I hear ya, W2k was solid. Otherwise known as NT5. ;-)
I run Mint with Cinnamon on my old laptop, but it rarely gets used.
Yep. NT4, server and workstation, were pretty decent at their respective roles, albeit a pain to get setup. After Microsoft ripped off Novell and released server 2000 with active directory, and eventually got the client side pointed in the right direction with SP2 (what a debacle that first release was), it became most of what everybody wished NT could be. I ran 2KSP4 on my beloved
FRANKENBOX looooong after XP was around.
It was stable, fast and compatible with everything I cared about. I could tweak that OS down to a grand total of 16 running processes, which was perfect for the benchmark wars of the time. Like stripping a car of everything not absolutely essential for it to run when converting it into a dragster.
2000 I think will always be my favorite Windows OS. 95c was OK for the home user, as was 98SE (also known as 95d
) ME was a Hindenburg level disaster, XP wound up being alright and had a decent 13 year run. Vista was a horrible prematurely released Windows 7.

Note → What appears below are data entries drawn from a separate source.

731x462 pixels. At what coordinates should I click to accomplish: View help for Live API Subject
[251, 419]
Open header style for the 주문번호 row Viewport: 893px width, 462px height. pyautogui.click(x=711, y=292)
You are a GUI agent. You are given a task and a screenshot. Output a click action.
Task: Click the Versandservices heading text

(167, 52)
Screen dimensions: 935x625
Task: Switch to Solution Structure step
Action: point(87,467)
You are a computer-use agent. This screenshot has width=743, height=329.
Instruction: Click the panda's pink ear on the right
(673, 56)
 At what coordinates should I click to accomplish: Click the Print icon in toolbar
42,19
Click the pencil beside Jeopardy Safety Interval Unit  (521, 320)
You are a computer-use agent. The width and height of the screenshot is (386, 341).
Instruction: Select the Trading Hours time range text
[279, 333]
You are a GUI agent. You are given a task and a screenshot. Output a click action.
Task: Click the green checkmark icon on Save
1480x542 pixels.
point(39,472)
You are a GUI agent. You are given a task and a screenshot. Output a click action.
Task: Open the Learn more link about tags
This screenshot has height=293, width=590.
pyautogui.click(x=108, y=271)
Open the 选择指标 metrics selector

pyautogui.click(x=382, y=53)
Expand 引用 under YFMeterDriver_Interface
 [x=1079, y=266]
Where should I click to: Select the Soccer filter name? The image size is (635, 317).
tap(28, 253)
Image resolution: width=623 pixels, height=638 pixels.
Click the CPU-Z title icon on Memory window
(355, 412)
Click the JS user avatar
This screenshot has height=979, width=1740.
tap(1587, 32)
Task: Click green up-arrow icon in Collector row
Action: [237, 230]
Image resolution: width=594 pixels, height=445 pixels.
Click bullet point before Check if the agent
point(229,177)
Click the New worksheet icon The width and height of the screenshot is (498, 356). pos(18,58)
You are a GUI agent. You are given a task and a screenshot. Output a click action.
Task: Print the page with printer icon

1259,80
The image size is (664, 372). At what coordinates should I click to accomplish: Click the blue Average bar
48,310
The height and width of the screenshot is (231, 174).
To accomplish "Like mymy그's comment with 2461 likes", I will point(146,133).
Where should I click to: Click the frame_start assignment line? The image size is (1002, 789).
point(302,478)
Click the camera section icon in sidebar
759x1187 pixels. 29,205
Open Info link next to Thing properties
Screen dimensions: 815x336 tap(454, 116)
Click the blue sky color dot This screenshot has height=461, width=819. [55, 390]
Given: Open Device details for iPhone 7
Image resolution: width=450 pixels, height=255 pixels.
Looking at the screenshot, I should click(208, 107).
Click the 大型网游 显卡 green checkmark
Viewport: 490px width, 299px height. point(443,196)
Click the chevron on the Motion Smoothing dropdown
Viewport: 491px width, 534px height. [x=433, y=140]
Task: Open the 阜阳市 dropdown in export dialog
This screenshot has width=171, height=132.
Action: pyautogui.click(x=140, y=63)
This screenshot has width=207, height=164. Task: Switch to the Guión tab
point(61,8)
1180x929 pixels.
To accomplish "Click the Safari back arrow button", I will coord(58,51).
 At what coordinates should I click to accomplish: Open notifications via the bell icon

7, being what Vista should have been, was/is still a pretty respectable OS overall, but everything since then has seen Microsoft become openly guilty of most of what their virulent detractors have been accusing them of for years.
Make no mistake about it. All this "Microsoft "account" and "cloud everything" from them, while yes, providing some convenience, is ALL about getting the OS (and thereby everything else) off the local machine and into their server farms where they can most effectively control piracy. Their vision of the future is a world full of Citrix style client terminals with EVERYthing else on their servers.
Doubt that?
Google "Microsoft palladium"
They've been trying it for years, but palladium was too flagrant and abrupt in the early 2000s, so they wised up and instead are using the boiling frog method of getting people accustomed to having their stuff on Microsoft's servers. It's not that they want people's data. They couldn't care less about anybody's documents, pictures and music. They want ironfisted control over software that WE are paying THEM for. It's the principle of the thing. They are NOT doin it to me.
I now return you to your regularly scheduled thread LOL!